What to work on: Add 56 to every coordinate in the answers, then write out the part of the material that opens with the line containing "Copy the cURL request to clipboard" and ends at the end of the material, requests included. Leave the pictures out.

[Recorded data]
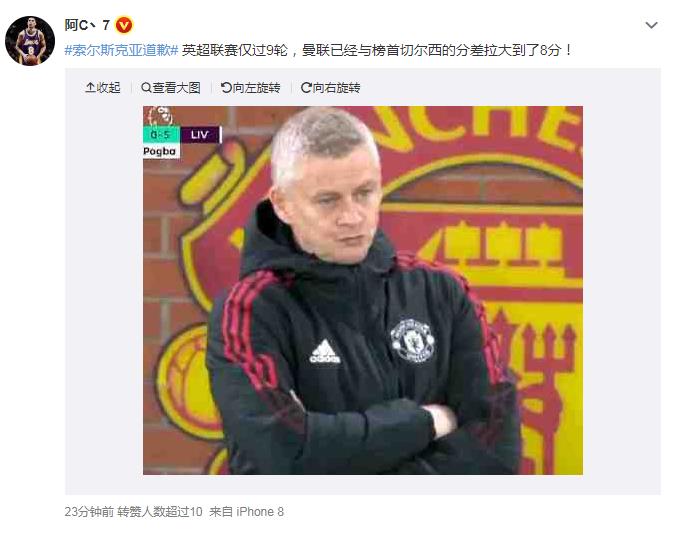
Task: Click the clockwise rotate arrow icon
Action: pyautogui.click(x=306, y=88)
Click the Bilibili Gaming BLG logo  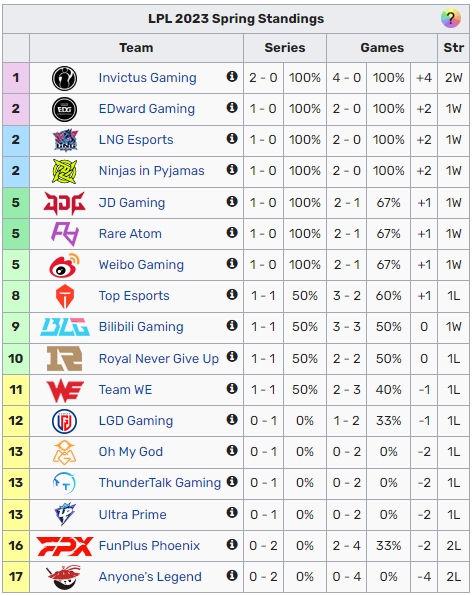65,327
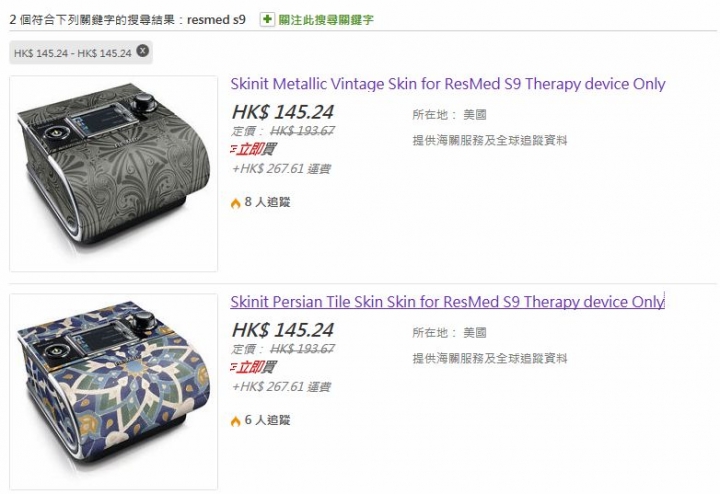Click the 6 人追蹤 watchers text
Viewport: 720px width, 494px height.
267,420
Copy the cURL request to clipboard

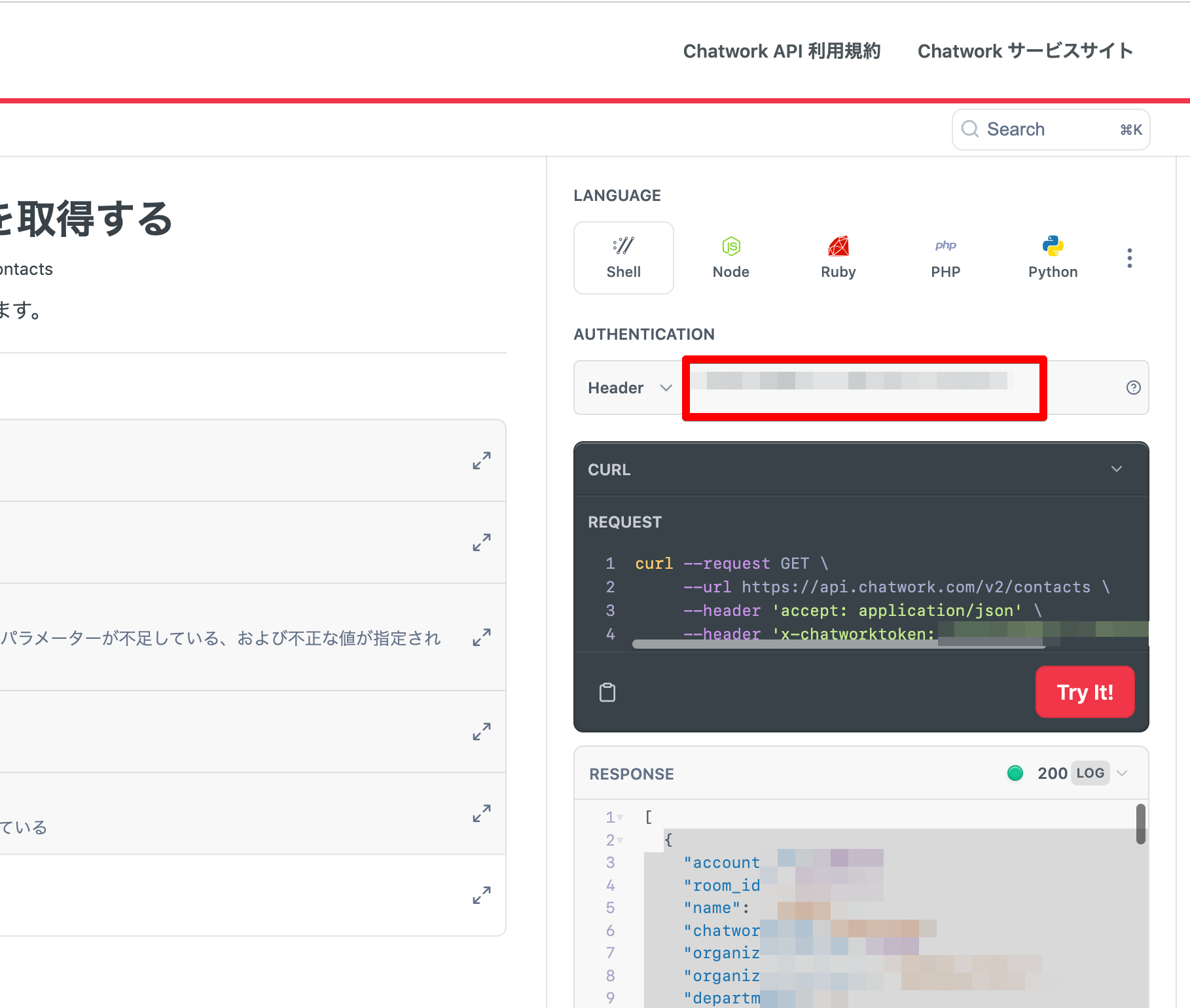607,692
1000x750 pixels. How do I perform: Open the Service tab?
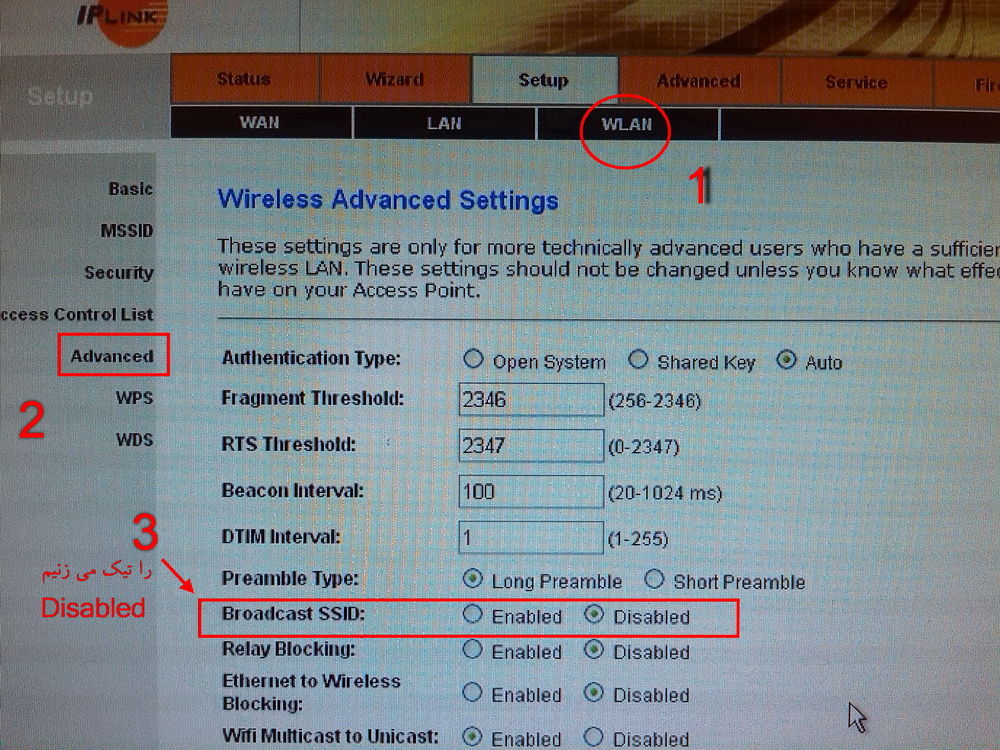[856, 82]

Task result:
Copy the cURL request to clipboard

663,748
1000x750 pixels. How do I perform: Open the Service tab?
[912, 138]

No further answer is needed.